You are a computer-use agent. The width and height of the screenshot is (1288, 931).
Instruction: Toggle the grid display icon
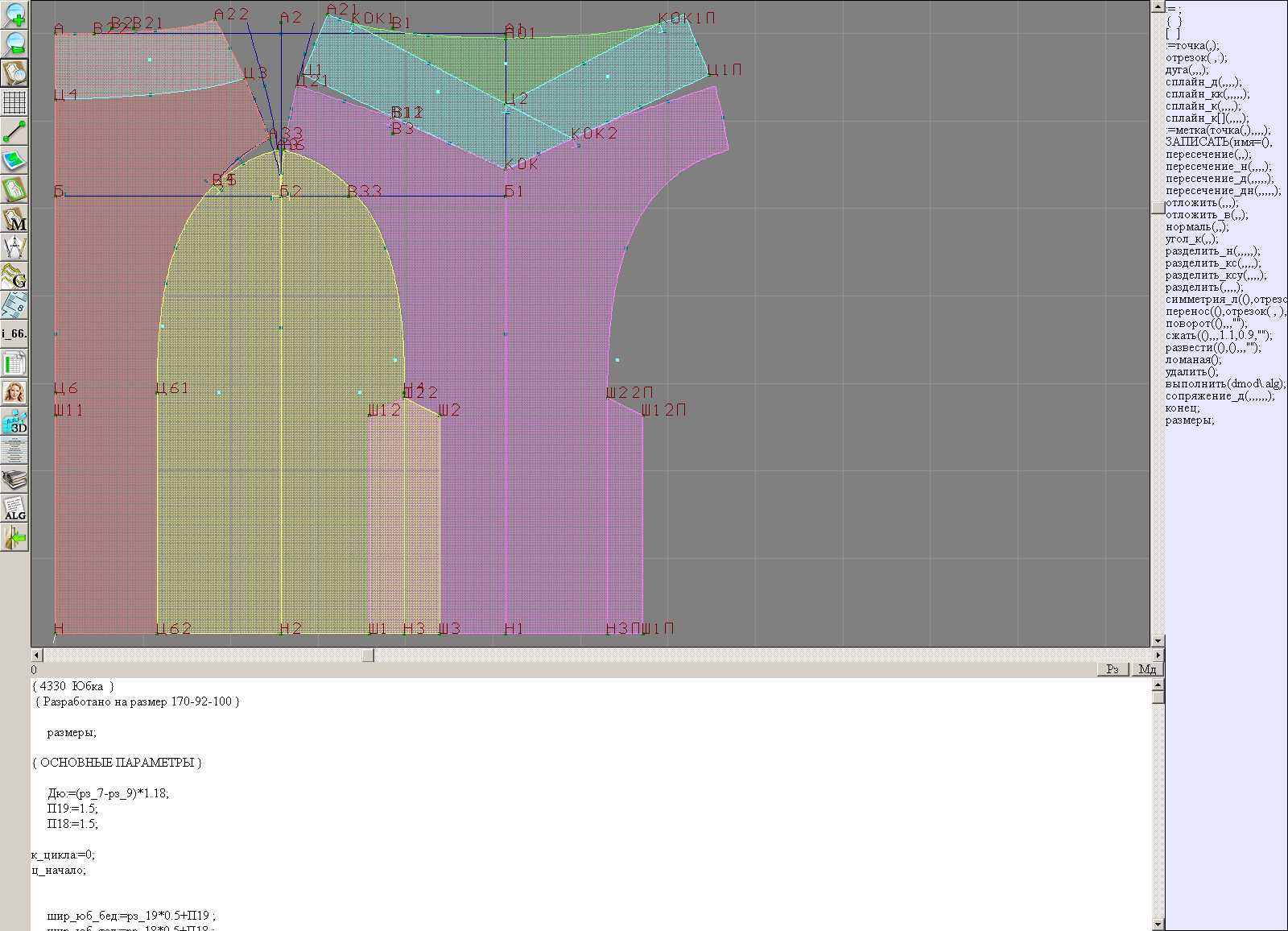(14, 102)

+-------+

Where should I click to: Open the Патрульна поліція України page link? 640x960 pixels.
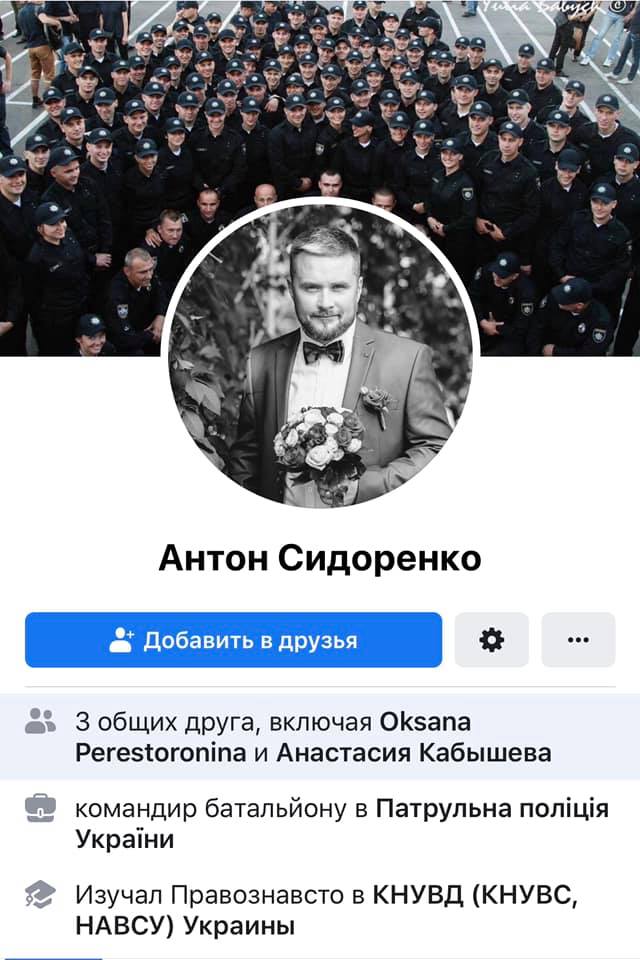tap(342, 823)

+-------+

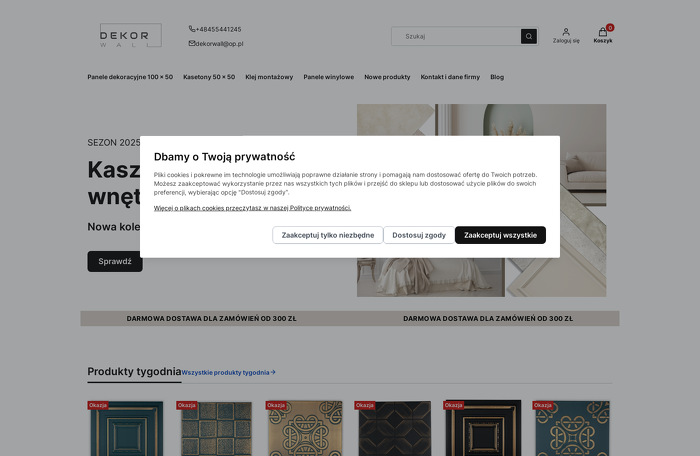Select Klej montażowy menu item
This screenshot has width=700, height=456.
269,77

+-------+

§ What this task involves:
How many of the lines above contain the word "height"? Reply with the number alone.

§ Full answer:
2